Data excerpts —
Segment Open

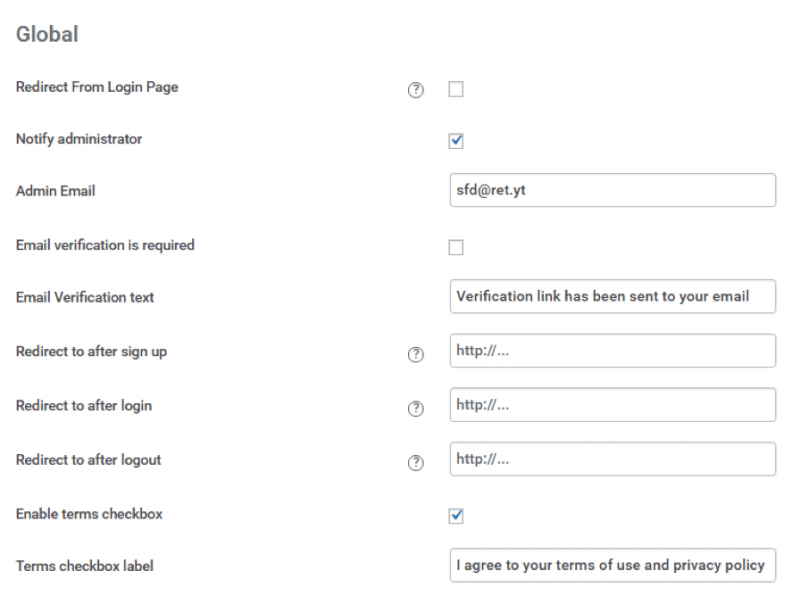Click into the Redirect to after sign up URL field

tap(612, 351)
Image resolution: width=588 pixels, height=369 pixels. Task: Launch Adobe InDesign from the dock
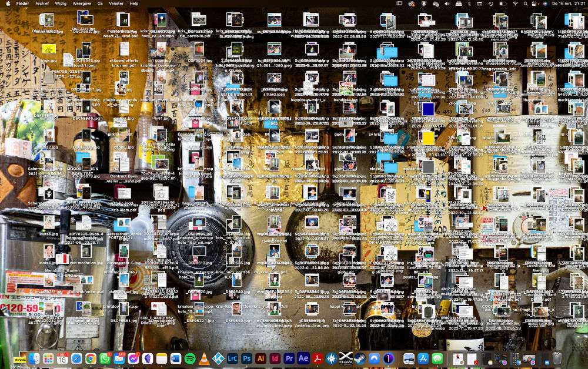click(275, 358)
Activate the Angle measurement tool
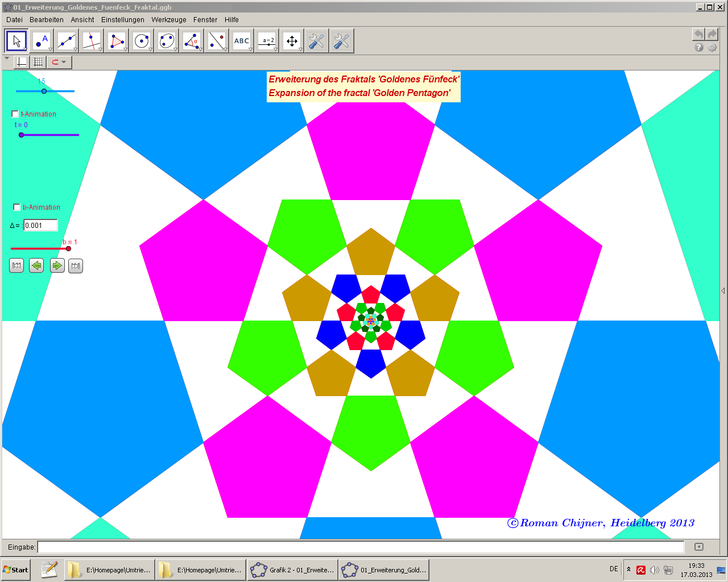This screenshot has height=582, width=728. [192, 41]
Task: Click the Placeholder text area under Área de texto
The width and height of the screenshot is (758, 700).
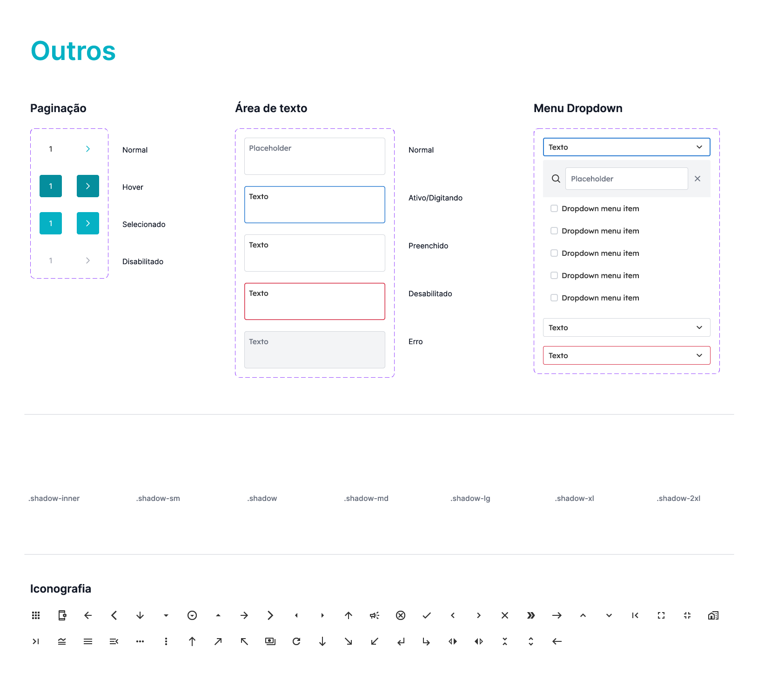Action: tap(315, 156)
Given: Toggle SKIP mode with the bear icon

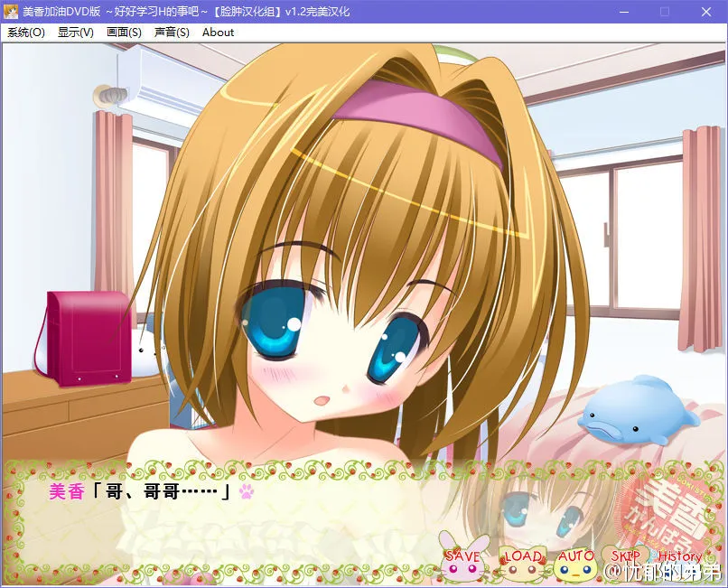Looking at the screenshot, I should coord(626,562).

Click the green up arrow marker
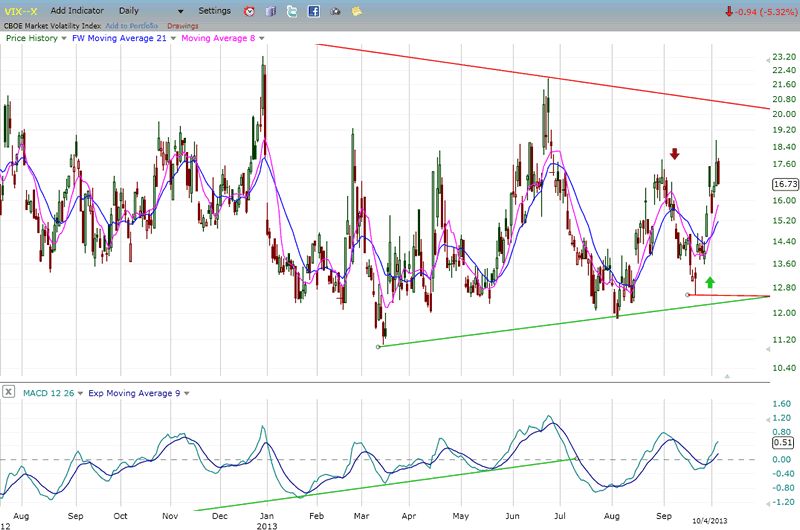pyautogui.click(x=710, y=282)
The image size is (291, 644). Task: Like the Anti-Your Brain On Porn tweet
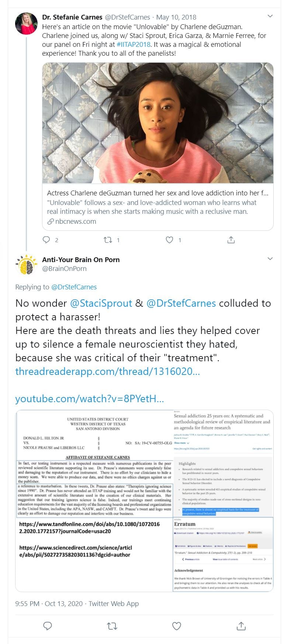pyautogui.click(x=177, y=626)
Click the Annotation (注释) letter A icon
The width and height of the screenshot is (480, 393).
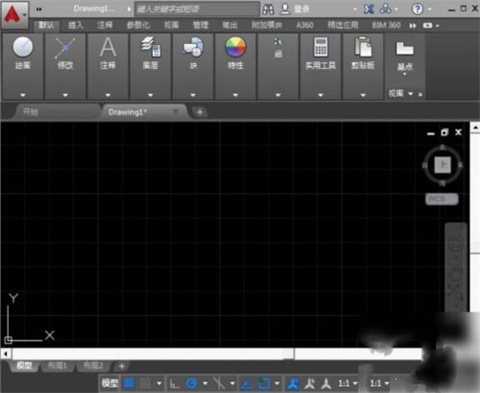[x=108, y=47]
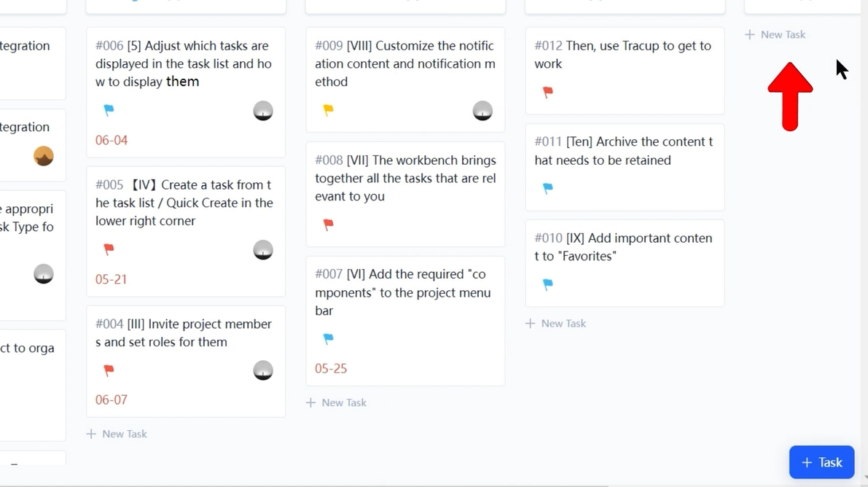Click the red flag on task #004
Viewport: 868px width, 487px height.
click(108, 370)
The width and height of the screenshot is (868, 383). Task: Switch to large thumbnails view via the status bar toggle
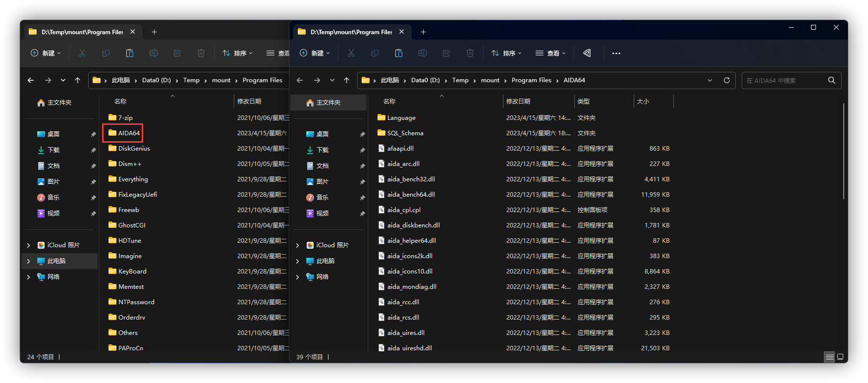pyautogui.click(x=840, y=357)
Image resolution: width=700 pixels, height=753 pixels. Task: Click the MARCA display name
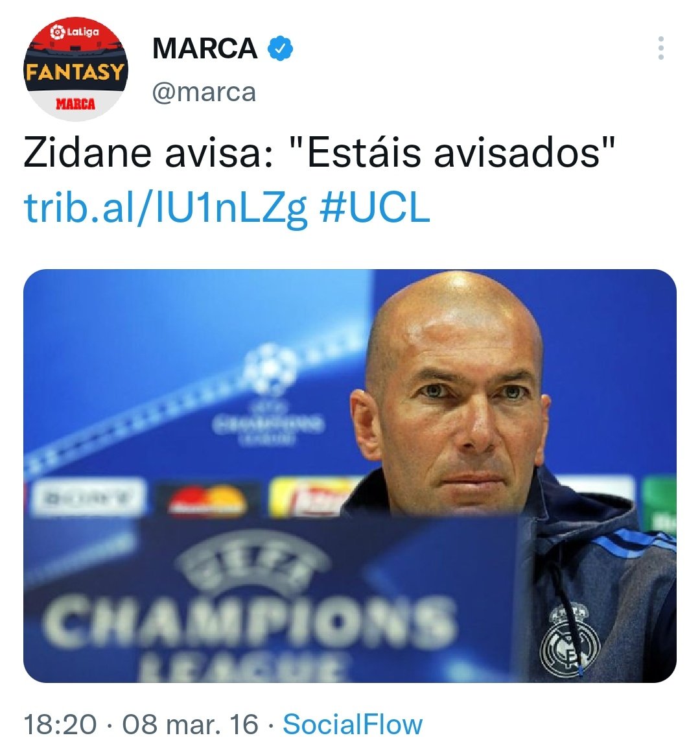click(x=205, y=48)
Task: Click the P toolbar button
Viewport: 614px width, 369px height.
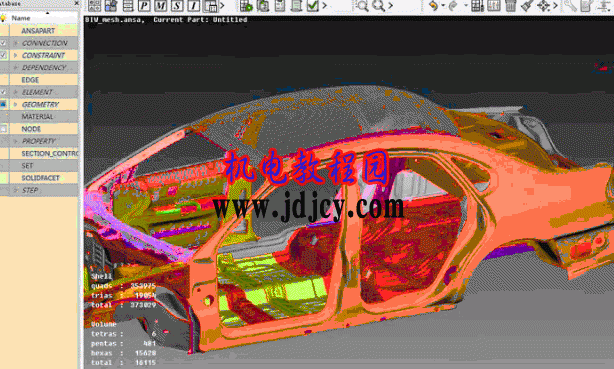Action: point(144,5)
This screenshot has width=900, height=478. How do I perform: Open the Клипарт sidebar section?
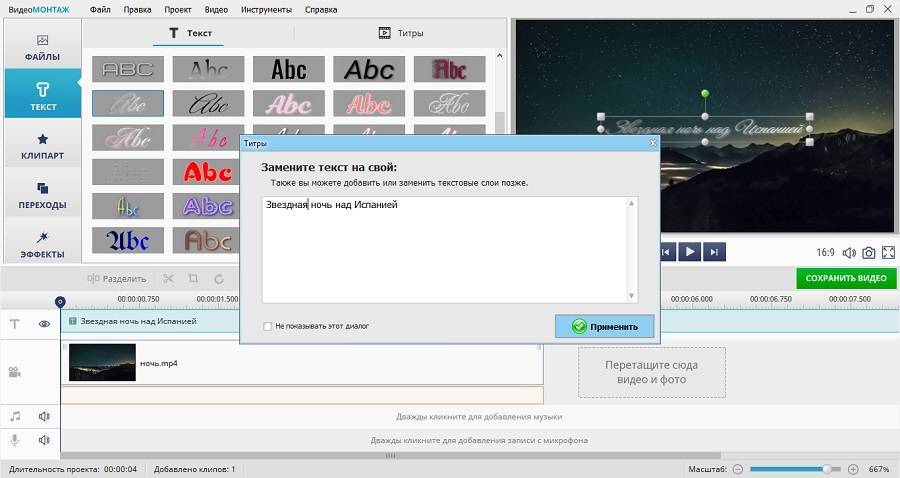(x=42, y=146)
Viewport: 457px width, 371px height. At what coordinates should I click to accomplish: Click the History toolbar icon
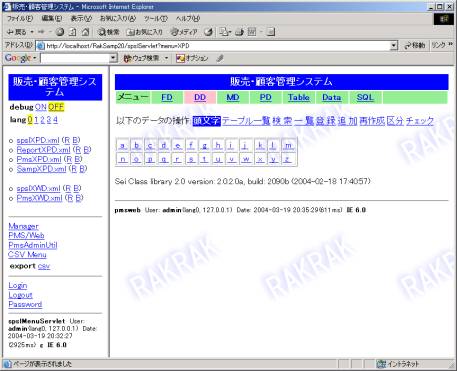point(208,32)
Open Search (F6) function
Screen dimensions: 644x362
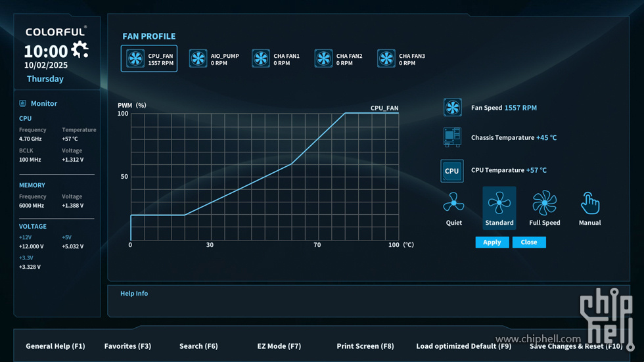point(198,346)
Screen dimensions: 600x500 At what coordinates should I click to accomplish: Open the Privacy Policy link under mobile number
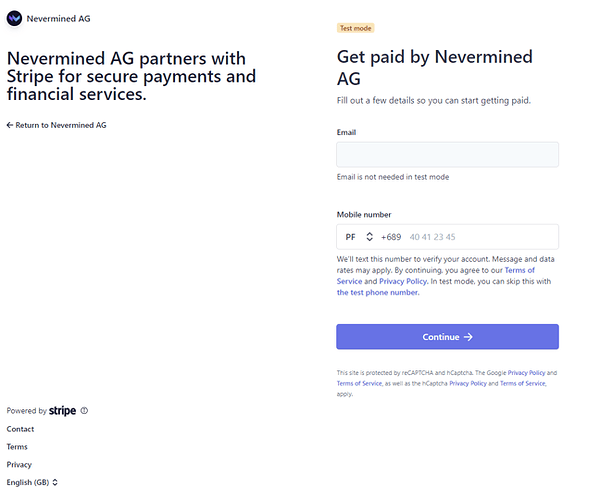point(405,282)
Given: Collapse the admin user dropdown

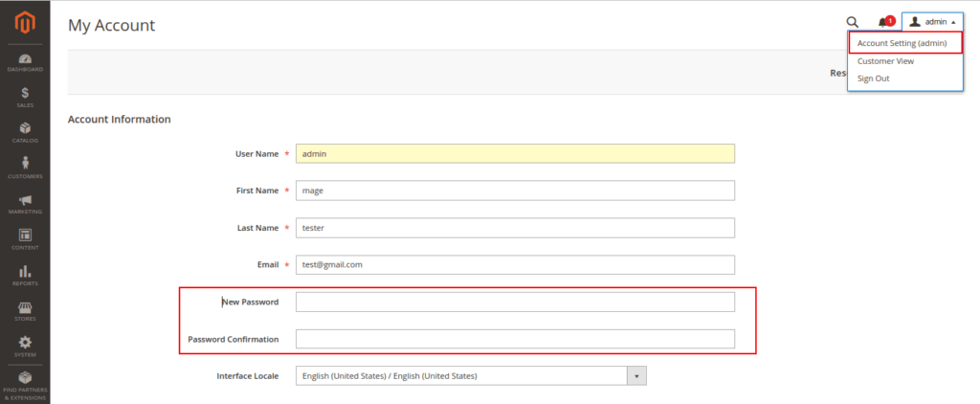Looking at the screenshot, I should point(931,22).
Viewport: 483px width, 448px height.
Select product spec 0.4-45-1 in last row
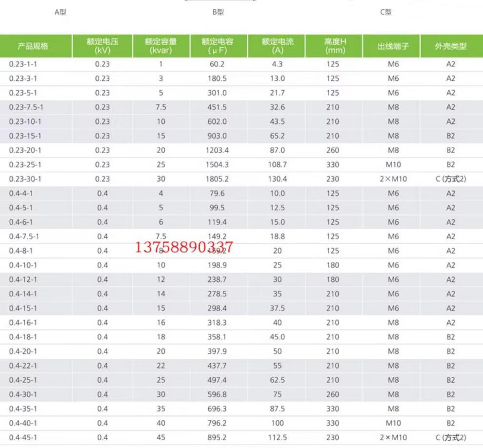point(23,437)
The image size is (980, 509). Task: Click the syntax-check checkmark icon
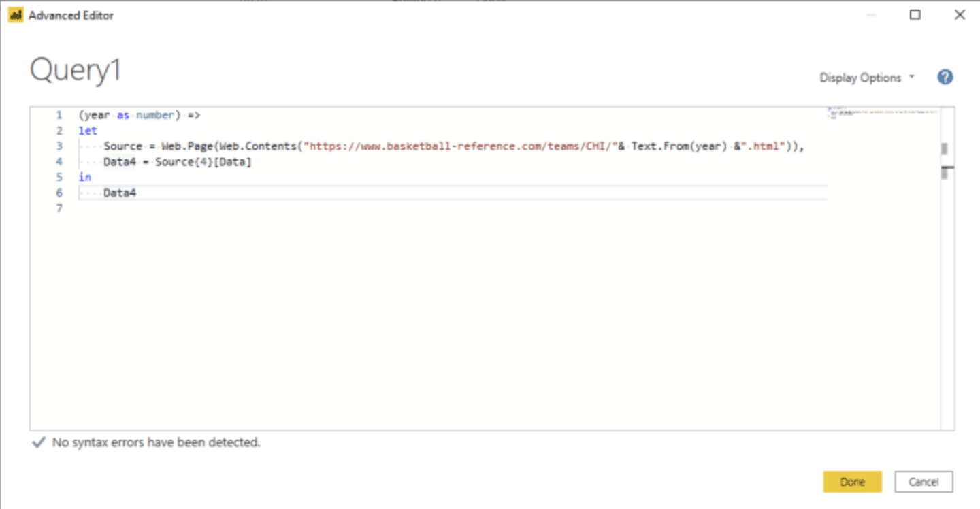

Segment Closed

Exercise aim — From the line containing "Viewport: 483px width, 448px height." down to the end of the data above, reproduce each line exactly; no pictures.

Exercise output —
Viewport: 483px width, 448px height.
Select product spec 0.4-45-1 in last row
point(23,437)
The image size is (980, 509). Task: Click the syntax-check checkmark icon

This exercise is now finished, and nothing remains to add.